● **About this task**
Work out the number of lines that hold "magnifier" in the listing, and give that number with no other text.
------ Data records
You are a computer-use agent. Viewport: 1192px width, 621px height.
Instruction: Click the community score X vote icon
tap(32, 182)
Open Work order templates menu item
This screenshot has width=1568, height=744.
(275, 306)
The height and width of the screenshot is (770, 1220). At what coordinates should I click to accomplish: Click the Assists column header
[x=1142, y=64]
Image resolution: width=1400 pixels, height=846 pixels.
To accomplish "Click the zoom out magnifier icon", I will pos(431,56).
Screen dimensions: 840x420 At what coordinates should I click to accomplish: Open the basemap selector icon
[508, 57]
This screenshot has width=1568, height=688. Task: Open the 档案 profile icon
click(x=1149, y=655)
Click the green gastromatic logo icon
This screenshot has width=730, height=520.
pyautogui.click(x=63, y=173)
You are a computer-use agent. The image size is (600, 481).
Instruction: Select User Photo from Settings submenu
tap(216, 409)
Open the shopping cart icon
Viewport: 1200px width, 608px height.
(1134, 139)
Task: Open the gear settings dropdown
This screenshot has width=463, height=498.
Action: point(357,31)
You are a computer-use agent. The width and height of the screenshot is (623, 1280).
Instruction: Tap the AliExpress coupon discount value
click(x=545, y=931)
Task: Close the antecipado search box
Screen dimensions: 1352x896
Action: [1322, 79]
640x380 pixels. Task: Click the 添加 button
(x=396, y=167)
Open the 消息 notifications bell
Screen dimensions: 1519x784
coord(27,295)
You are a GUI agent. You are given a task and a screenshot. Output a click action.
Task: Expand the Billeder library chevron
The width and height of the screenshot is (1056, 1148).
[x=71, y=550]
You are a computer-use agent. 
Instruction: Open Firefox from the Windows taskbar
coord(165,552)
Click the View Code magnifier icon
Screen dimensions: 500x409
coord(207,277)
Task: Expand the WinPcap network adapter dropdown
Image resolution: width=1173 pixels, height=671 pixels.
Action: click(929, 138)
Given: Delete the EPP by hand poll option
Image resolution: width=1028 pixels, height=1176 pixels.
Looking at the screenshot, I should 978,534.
------------
● **Solution for this task**
2